** Start of Passage **

Building a Class-Conditional Dataset#

In this chapter, we’ll learn how to build few-shot learning episodes from a musical instrument recognition dataset.

In particular, we will be using the TinySOL dataset, which is a collection of recordings of 14 musical instruments playing a single musical note. We will use the mirdata library to load the TinySOL dataset.

We will then implement an Episodic Sampler, which will be used to sample support and query sets for each episode, from the TinySOL dataset.

Requirements (hidden)

%%capture
!pip install mirdata
!pip install numpy
!pip install --no-cache-dir --upgrade music-fsl

from typing import Tuple
from collections import defaultdict

import numpy as np
import mirdata

import music_fsl.util as util
from music_fsl.util import widget

Setting up TinySOL with `mirdata`#

mirdata makes it easy to download MIR datasets. The following snippet takes care of downloading the TinySOL dataset.

dataset = mirdata.initialize('tinysol')
dataset.download()

INFO: Downloading ['audio', 'annotations'] to /home/hugo/mir_datasets/tinysol
INFO: [audio] downloading TinySOL.tar.gz
INFO: /home/hugo/mir_datasets/tinysol/audio/TinySOL.tar.gz already exists and will not be downloaded. Rerun with force_overwrite=True to delete this file and force the download.
INFO: [annotations] downloading TinySOL_metadata.csv
INFO: /home/hugo/mir_datasets/tinysol/annotation/TinySOL_metadata.csv already exists and will not be downloaded. Rerun with force_overwrite=True to delete this file and force the download.

Let’s look at a sample from our dataset.

example_track = dataset.choice_track()

widget(example_track.audio_path)

(None, None)

<Figure size 640x480 with 0 Axes>

Making a Class Conditional Dataset#

In order to be able to sample few-shot learning episodes, we need to be able to arbitrarily sample items from a given class.

** End of Passage **
** Start of Data lines **

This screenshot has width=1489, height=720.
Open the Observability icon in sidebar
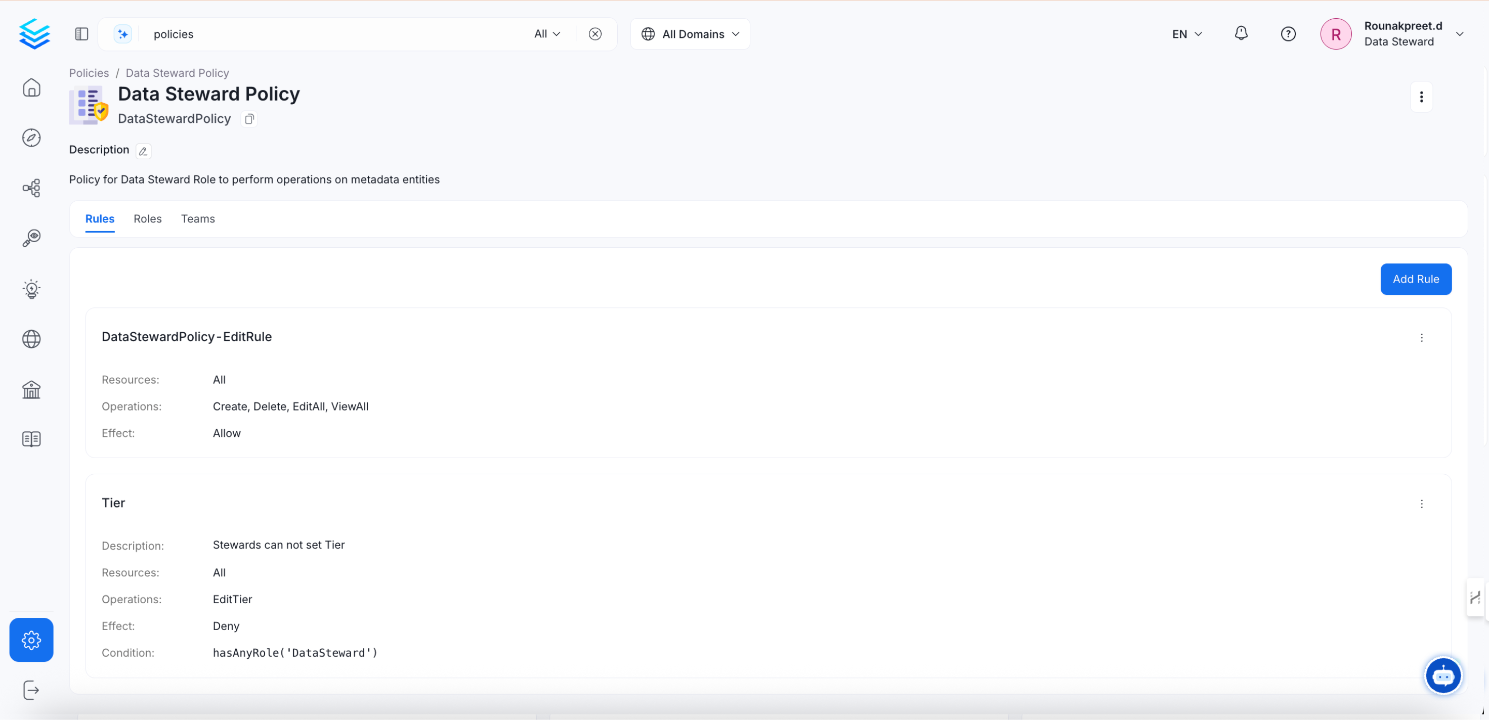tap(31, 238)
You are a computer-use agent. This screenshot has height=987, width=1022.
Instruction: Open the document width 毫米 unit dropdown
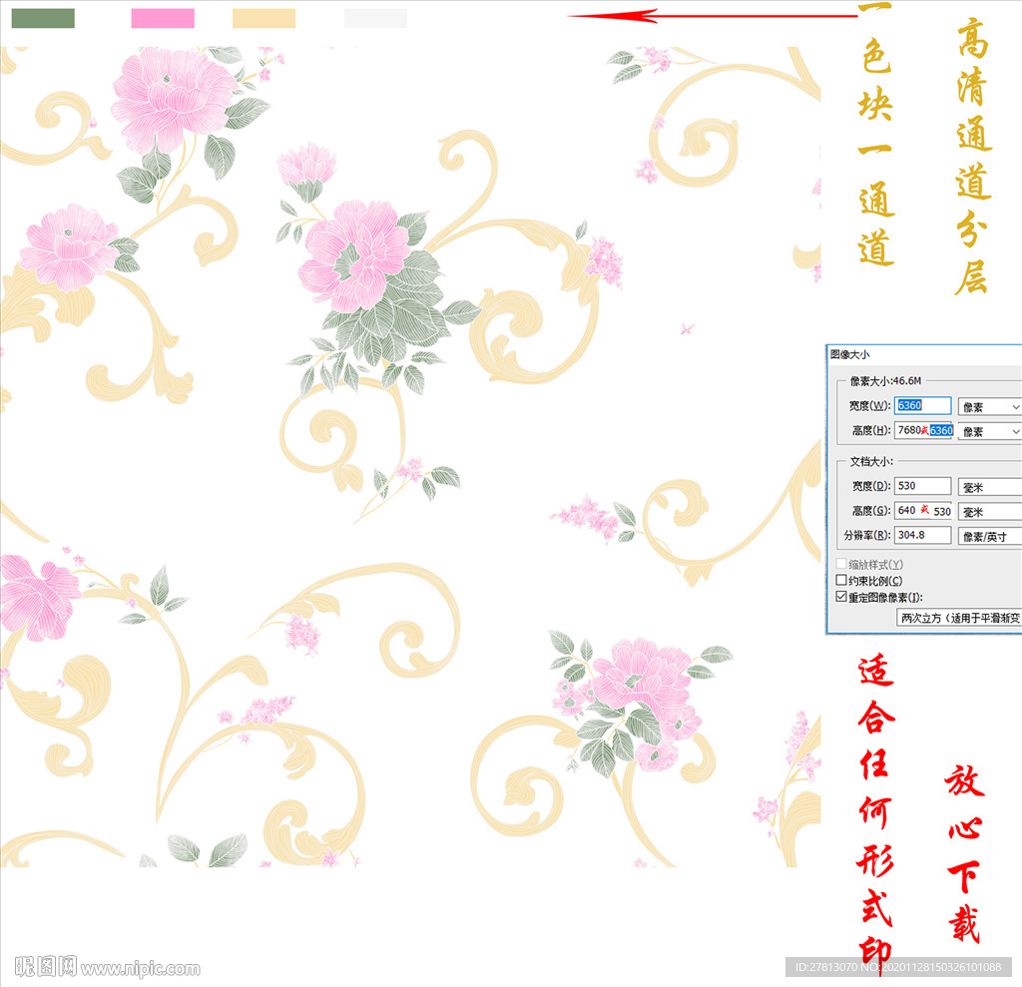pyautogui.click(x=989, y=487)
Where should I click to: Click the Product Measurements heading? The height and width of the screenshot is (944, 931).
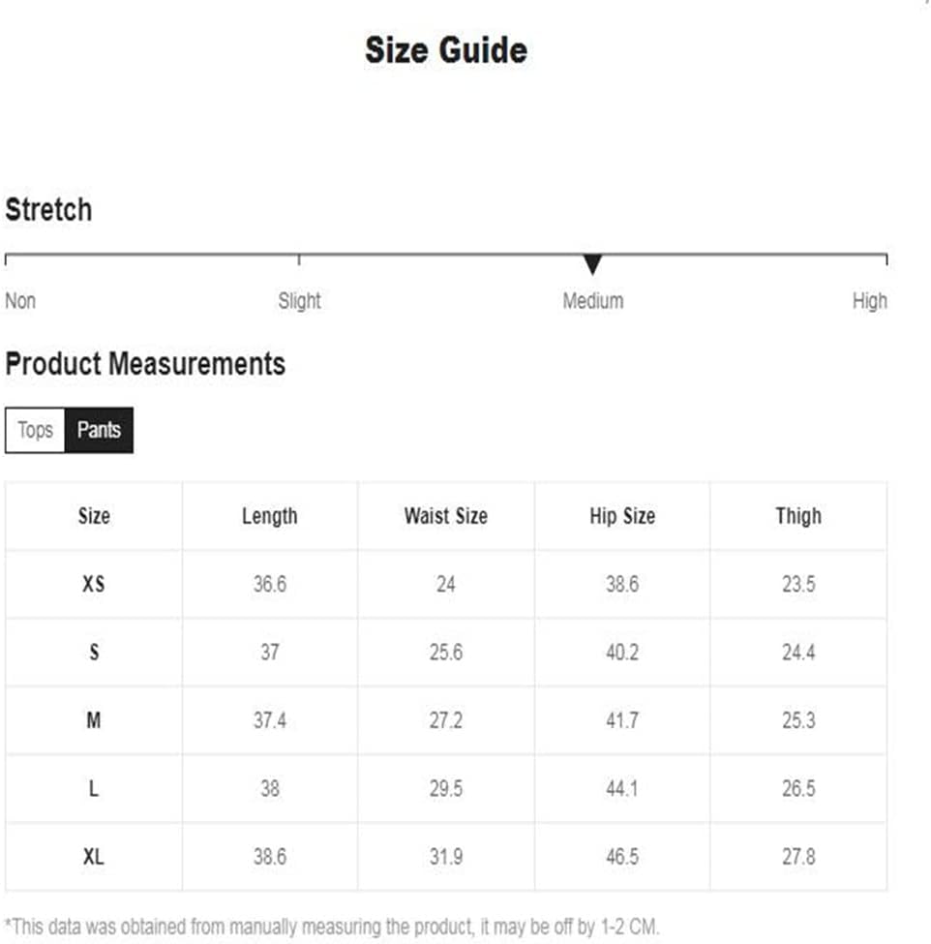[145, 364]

** End of Data lines **

What is needed
Proceed with the tutorial on building a class-conditional dataset from TinySOL, picking up after its final sentence.

Solved exercise
We’ll start by making an abstract class that will define the interface for a class conditional dataset. This class, called ClassConditionalDataset, will define the following three methods:

__getitem__(index): Just like any other PyTorch dataset, this method should be used to grab an item from the dataset by providing the index of the item you want to retrieve. To properly collate the data later, the returned item must be a dictionary.
classlist: This property returns a list of class labels available in the dataset. This property enables users of the dataset to easily access a list of all the classes in the dataset.
class_to_indices: This property returns a dictionary where the keys are class labels and the values are lists of indices in the dataset that belong to that class. This property enables users of the dataset to easily access examples that belong to specific classes.

import torch
from typing import List, Dict, Any

class ClassConditionalDataset(torch.utils.data.Dataset):

    def __getitem__(self, index: int) -> Dict[Any, Any]:
        """
        Grab an item from the dataset. The item returned must be a dictionary. 
        """
        raise NotImplementedError
    
    @property
    def classlist(self) -> List[str]:
        """
        The classlist property returns a list of class labels available in the dataset.
        This property enables users of the dataset to easily access a list of all the classes in the dataset.

        Returns:
            List[str]: A list of class labels available in the dataset. 
        """
        raise NotImplementedError

    @property
    def class_to_indices(self) -> Dict[str, List[int]]:
        """
        Returns a dictionary where the keys are class labels and the values are 
        lists of indices in the dataset that belong to that class. 
        This property enables users of the dataset to easily access 
        examples that belong to specific classes. 

        Implement me!

        Returns:
            Dict[str, List[int]]: A dictionary mapping class labels to lists of dataset indices. 
        """
        raise NotImplementedError

The abstract class will be useful for any dataset that we want to use for episodic training. Now, let’s implement a concrete class for the TinySOL dataset.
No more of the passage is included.